# Post your way of attaching drop away cord to cable.



## Guest (May 16, 2006)

*drop away conection*

I think the best Ive seen is the caviler slide, in which the rope comes back from the rest, goes through a hole in the cable slide, then you clamp a brass nock set to the end, burn the end and....viola!!!!!:wink:


----------



## 6bloodychunks (Oct 26, 2005)

i just split my cable ,put it through ,burn the end of the cord (after getting the timing good) and serve above and below the cord


----------



## Nito (Aug 17, 2005)

Step by step instructions:
http://www.trophytaker.com/id165.htm


----------



## Elanus axillaris (Mar 17, 2006)

*x coat*

My WC strings have X coat so I can not split the cable - I just Tie a D loop knot and then tie the pull cord up the bus cable with a series of over and under knots - works great see this site for more details - http://www.winnerschoicestrings.com/techinfo.htm


----------



## ngabowhunter (Mar 9, 2006)

[Pointing records for screenshots and pages]
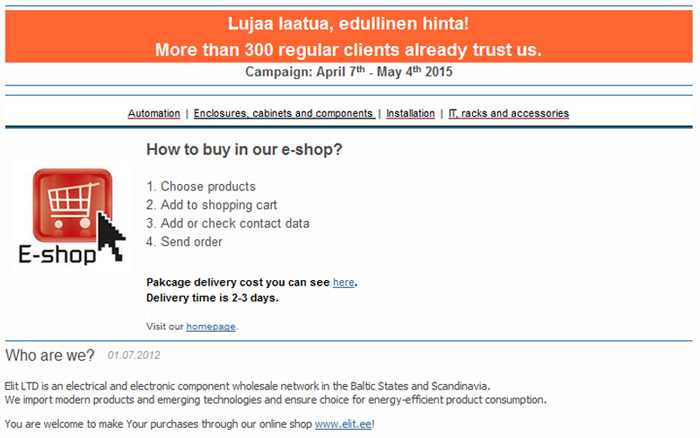Click step 1 'Choose products'
700x438 pixels.
pyautogui.click(x=201, y=186)
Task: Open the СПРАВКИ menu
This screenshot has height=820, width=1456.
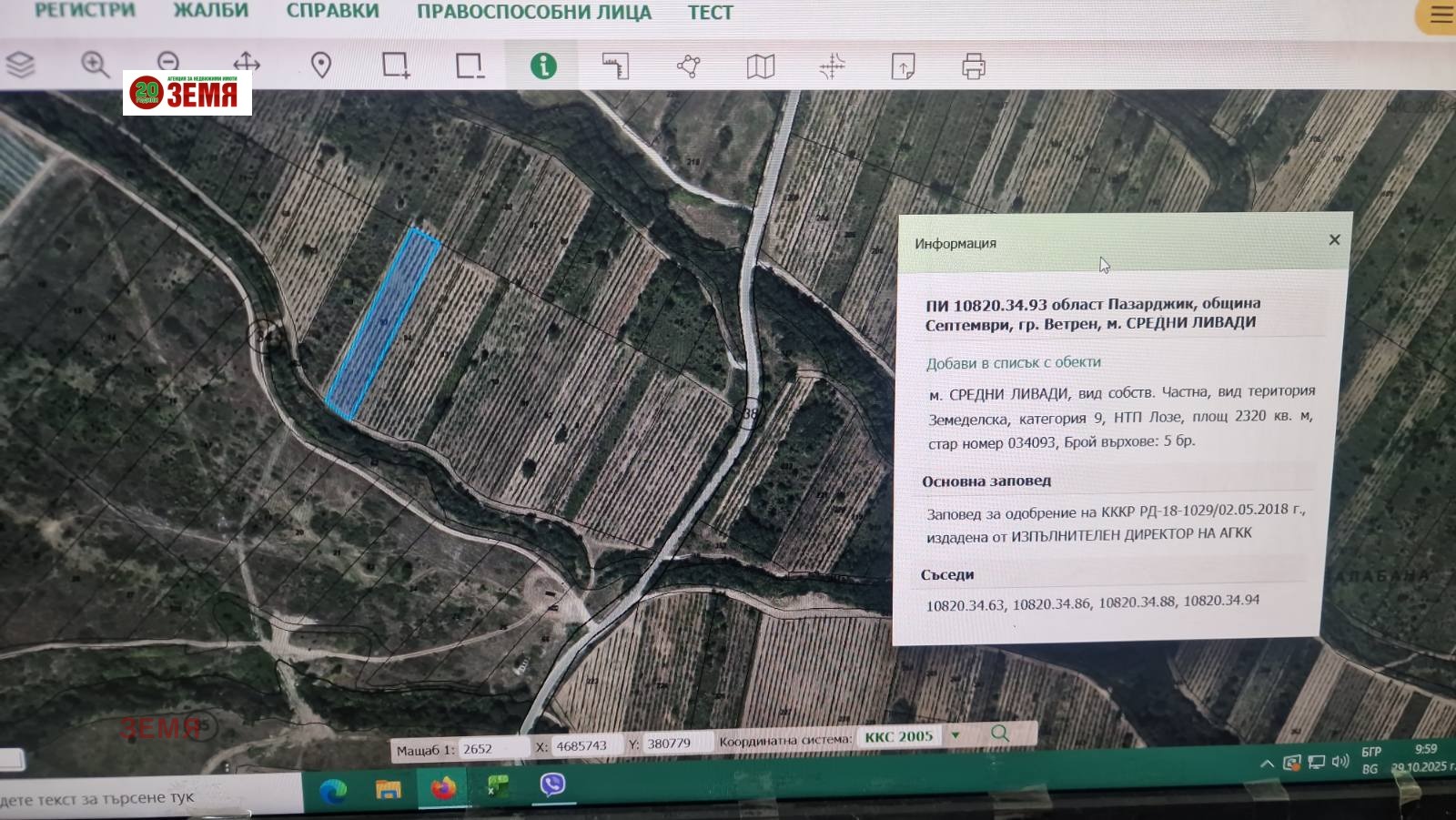Action: click(x=332, y=11)
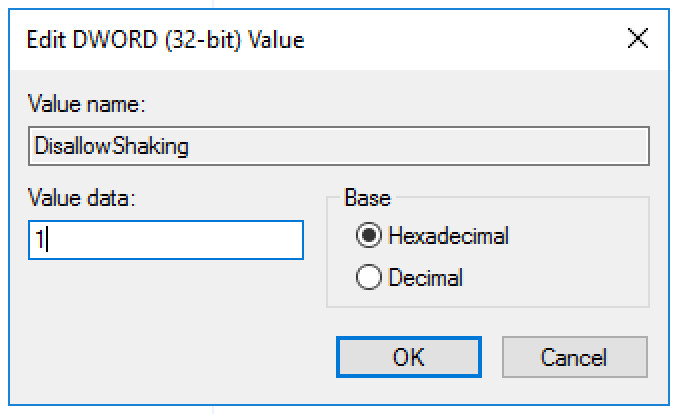Close the Edit DWORD dialog with the X
This screenshot has width=680, height=414.
point(638,38)
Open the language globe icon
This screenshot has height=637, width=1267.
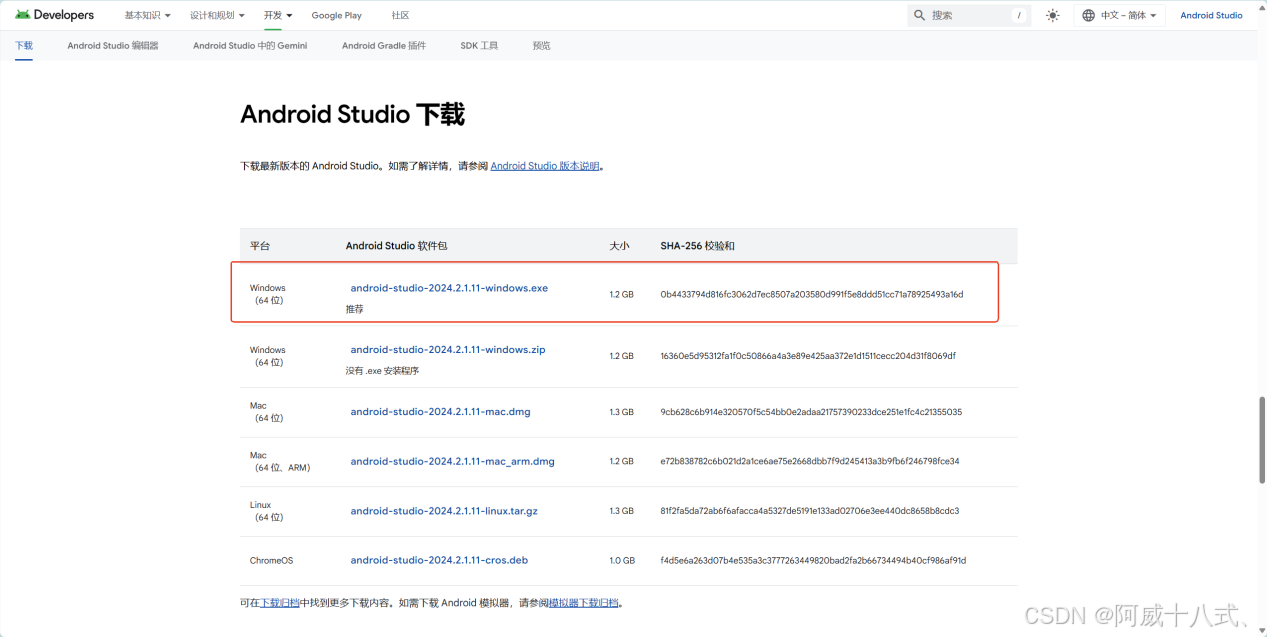tap(1086, 15)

» **Exercise goal**
Write the next part of the forum thread on attaching drop away cord to cable, starting right after its last line. These items have no connection to the forum thread on attaching drop away cord to cable.

» **Task output**
Go to spot hogg good detail, Better yet E-Mail LeEarl he will sell you a killer DVD. I've got one, Well worth the money.


----------



## johnno (Apr 11, 2006)

Gday, *H* I shoot a 06 Bowtech Allegiance and use the hole in the cable slide. I find this works perfectly with a Trophy Taker without placing any undue pressure on the cables and ensures consistency.


----------



## Chief P (Dec 1, 2003)

hunter5425 said:


> My WC strings have X coat so I can not split the cable - I just Tie a D loop knot and then tie the pull cord up the bus cable with a series of over and under knots - works great see this site for more details - http://www.winnerschoicestrings.com/techinfo.htm



Agree. Works great for me too.


----------



## Devin_BowTech (Apr 19, 2006)

Football clip  ripcord all the way!


----------



## johnno (Apr 11, 2006)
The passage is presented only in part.